The EuroParl-UdS corpus is a corpus consisting of parliamentary debates of the European Parliament enriched with metadata about the text and the speaker. It is presently available for English, German and Spanish and the data is in xml format. Plain text versions, filtered based on native speaker are also available. It contains texts of the European Parliament that were produced between 1999-2017.

More specifically it consists of:

  1. metadata-rich xml files for each language,
  2. parallel (sentence-aligned) plain text corpora for English into German and English into Spanish, where the source side contains texts only by native English speakers,
  3. comparable monolingual plain text corpora for English, German and Spanish, containing texts produced only by native speakers of each language respectively,
  4. texts filtered based on criteria relevant for translationese research; for each language L:
    1. originals in L,
    2. originals by native speakers of L,
    3. all translations into L, and
    4. translations from a specific source language into L.

The full pipeline to compile the corpus as well as the documentation for all necessary (pre- and post-) processing steps is available on GitHub.

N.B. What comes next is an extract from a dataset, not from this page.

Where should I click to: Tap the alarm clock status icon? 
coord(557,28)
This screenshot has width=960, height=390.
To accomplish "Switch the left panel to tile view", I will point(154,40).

The code used for collecting and structuring the EuroParl-UdS corpus is available on GitHub.

Citing the EuroParl-UdS corpus

If you use this corpus, please cite the following reference:

Alina Karakanta, Mihaela Vela, and Elke Teich. 2018. EuroParl-Uds: Preserving and Extending Metadata in Parliamentary Debates. Proceedings of the LREC 2018. Miyazaki, Japan.


All versions of the EuroParl-UdS corpus are licensed under a Creative Commons Attribution-NonCommercial-ShareAlike 4.0 International License.